In a knockout tournament $2^n$ equally skilled players;$S_1,S_2,...,S_{2^n}$ are participating.In each round players are divided in pair at random and winner from each pair moves in the next round.If $S_2$ reaches the semi-final then the probability that $S_1$ wins the tournament is $\frac{1}{20}$.Find the value of $n.$
There will be $n$ rounds of the tournament because $2^n$ players are there.But i dont know how to solve further.Some help/hints are needed.Thanks.
There isn't enough information to answer the question, since we don't know the probabilities of the players winning their games.
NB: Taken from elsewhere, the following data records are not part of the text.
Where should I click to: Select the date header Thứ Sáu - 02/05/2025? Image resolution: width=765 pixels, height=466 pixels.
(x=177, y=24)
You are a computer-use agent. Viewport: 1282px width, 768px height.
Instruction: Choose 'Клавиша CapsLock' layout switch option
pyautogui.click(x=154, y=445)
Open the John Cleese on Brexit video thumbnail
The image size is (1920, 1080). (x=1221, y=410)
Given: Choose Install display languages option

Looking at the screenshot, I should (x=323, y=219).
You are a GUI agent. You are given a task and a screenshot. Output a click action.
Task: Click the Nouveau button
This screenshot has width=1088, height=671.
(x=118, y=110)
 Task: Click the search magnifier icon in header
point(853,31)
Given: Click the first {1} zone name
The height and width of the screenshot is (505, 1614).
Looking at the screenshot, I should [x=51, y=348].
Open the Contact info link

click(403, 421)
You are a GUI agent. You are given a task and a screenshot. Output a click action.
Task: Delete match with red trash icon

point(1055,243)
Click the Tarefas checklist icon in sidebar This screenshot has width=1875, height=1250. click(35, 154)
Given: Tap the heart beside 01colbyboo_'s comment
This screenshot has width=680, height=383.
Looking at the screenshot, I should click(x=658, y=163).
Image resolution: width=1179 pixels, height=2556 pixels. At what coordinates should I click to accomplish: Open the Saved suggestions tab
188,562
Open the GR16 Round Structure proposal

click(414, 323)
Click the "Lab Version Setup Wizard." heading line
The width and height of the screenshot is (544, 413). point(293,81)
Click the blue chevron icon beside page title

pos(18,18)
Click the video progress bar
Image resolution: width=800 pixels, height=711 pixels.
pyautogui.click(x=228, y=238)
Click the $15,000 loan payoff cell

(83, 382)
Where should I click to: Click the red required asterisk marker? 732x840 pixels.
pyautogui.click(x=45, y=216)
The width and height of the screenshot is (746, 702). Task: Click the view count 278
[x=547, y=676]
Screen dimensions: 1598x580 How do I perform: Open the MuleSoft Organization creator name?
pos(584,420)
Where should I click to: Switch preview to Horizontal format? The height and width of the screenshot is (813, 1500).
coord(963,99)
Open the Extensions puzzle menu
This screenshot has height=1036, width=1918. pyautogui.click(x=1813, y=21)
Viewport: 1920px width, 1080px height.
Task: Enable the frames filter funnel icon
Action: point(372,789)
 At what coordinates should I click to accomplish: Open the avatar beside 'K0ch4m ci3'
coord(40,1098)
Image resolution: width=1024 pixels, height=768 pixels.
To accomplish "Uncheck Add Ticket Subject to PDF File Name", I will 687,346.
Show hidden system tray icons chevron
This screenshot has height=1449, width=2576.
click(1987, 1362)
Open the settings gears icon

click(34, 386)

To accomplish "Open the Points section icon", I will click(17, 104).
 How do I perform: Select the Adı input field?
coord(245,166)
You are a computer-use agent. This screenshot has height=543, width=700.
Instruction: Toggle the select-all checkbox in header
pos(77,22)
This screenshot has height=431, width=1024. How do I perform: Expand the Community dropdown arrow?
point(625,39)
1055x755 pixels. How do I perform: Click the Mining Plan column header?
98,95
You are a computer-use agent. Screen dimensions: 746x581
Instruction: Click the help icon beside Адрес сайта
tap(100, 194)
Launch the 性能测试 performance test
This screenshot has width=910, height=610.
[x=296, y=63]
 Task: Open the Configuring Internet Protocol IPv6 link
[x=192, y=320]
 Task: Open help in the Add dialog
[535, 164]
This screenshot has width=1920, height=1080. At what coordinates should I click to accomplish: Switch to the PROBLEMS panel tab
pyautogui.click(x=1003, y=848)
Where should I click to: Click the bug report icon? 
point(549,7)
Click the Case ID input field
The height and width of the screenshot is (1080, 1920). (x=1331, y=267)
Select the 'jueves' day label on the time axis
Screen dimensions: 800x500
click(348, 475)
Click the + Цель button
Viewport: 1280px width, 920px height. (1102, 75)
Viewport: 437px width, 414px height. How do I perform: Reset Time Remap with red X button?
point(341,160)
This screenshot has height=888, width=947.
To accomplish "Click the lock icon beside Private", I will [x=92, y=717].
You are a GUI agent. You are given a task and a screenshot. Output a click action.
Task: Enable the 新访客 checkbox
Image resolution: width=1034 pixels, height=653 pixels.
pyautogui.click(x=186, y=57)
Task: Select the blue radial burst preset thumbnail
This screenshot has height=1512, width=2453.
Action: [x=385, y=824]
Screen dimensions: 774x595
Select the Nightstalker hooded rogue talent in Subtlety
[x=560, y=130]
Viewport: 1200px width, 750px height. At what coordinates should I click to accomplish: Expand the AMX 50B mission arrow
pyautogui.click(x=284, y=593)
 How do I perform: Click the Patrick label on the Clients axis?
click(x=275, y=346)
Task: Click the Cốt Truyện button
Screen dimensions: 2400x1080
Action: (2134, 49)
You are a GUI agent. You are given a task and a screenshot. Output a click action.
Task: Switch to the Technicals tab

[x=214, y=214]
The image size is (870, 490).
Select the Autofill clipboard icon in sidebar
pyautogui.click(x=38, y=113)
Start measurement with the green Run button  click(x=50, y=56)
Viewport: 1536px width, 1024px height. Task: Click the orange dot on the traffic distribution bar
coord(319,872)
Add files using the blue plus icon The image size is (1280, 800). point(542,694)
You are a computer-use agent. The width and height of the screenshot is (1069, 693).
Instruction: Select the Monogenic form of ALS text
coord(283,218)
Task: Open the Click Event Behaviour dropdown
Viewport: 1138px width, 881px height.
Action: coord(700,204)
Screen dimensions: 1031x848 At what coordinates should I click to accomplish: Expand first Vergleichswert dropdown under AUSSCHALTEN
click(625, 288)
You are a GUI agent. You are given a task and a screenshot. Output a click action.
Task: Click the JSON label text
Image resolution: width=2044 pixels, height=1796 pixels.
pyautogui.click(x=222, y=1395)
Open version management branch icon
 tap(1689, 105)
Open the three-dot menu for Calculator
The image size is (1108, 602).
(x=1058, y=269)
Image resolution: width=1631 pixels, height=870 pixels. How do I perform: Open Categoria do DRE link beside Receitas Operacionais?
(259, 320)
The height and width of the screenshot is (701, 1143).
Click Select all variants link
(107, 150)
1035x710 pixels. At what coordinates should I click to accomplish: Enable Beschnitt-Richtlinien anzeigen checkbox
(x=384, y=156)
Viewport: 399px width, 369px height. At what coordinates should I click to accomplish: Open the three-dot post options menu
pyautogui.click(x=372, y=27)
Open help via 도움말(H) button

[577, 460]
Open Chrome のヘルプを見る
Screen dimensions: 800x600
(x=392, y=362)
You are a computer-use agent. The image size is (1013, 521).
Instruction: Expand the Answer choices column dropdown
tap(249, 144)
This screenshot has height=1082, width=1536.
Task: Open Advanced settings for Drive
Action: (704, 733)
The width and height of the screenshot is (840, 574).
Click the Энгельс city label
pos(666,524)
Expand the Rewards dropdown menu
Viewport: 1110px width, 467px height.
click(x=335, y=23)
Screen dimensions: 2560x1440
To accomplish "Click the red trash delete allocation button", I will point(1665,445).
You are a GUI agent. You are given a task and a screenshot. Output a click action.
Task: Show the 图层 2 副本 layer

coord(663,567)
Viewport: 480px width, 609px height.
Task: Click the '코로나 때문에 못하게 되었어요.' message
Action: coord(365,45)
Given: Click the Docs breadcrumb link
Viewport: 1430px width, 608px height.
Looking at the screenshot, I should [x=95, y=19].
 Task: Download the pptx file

I'll assume that the outcomes of all games are independent and either player has a $50\%$ chance of winning each game.
The probability that $S_2$ will win is $\frac14$. If she doesn't, every other player has the same chance.
Edit:
Here's a more explicit solution. The probability that $S_2$ will win is $\frac14$, since she reached the semifinal. Thus the probability that someone else will win is $\frac34$. No-one else is special, so they all have the same probability to win. Since there are $2^n-1$ of them, the probability that one of them, $S_1$, wins is $\frac34\left(2^n-1\right)^{-1}$. Equating this to $\frac1{20}$ then yields $n$.
Hint: Four players reach the semi-final, each the winner of a tournament of $2^{n-2}$ players. $S_1$ cannot be in the same bracket as $S_2$, but is a random participant from the other three brackets.
Added: The chance that $S_1$ gets to the semis is $\frac 3{2^n-1}$ because the semi participants besides $S_2$ are chosen at random from the pool. The chance that $S_1$ wins is then $\frac 3{4(2^n-1)}=\frac 1{20}$, so $n=4$